## Provided data
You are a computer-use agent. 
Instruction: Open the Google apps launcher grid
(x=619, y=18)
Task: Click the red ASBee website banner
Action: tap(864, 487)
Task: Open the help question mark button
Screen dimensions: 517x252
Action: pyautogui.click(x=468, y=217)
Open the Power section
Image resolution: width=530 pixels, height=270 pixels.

* * *

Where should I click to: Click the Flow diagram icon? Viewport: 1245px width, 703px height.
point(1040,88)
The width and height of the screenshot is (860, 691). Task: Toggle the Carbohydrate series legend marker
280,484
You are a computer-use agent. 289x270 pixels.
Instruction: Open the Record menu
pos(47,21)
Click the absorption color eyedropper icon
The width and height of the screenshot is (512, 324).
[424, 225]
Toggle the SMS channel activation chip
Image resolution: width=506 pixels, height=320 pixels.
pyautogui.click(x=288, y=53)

==

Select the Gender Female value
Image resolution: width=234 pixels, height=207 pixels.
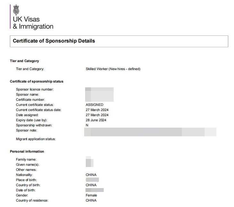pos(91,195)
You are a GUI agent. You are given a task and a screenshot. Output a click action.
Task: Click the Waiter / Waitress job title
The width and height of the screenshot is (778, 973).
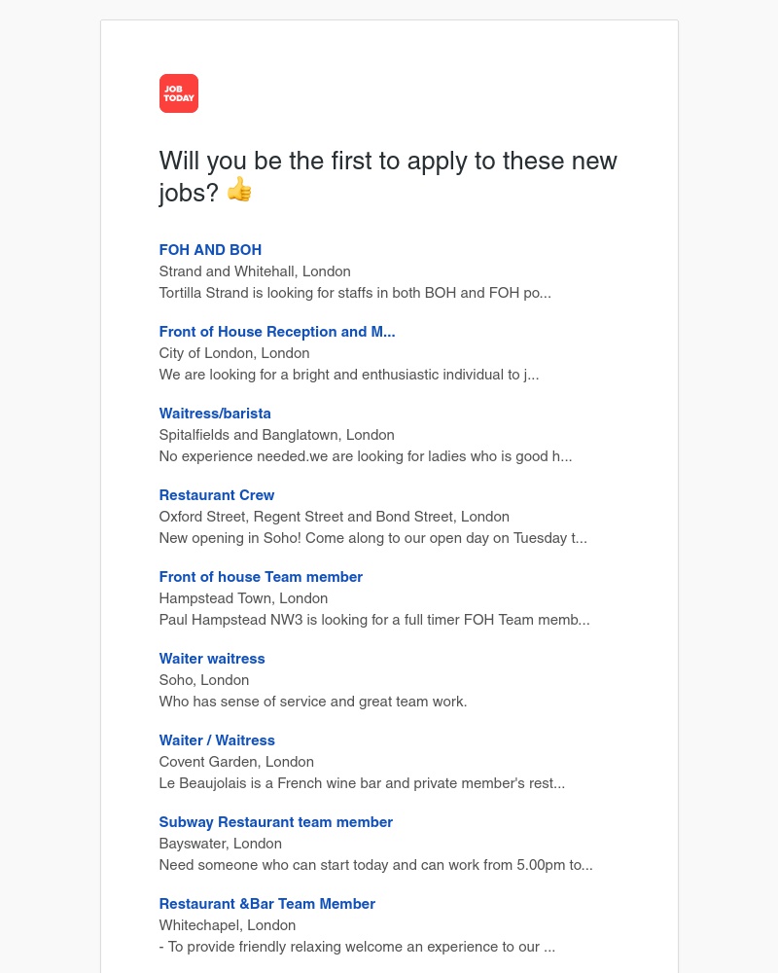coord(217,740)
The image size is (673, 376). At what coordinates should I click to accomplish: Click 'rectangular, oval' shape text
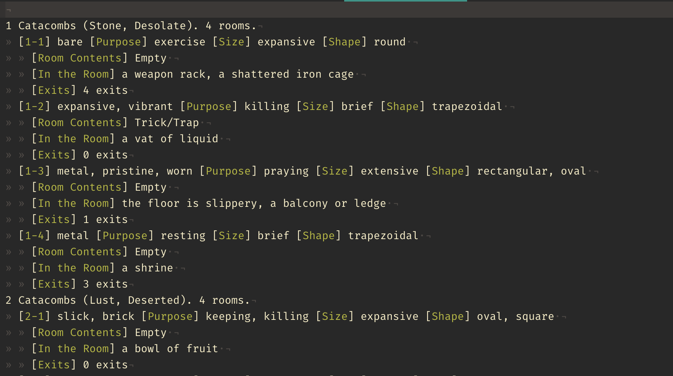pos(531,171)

## Aim of the task
Where the string "agent" occurs in a line of the material above, copy the whole line.

## Reply
You are a computer-use agent. 
You are a computer-use agent. 289x270 pixels.
You are a GUI agent. You are given a task and a screenshot. Output a click action.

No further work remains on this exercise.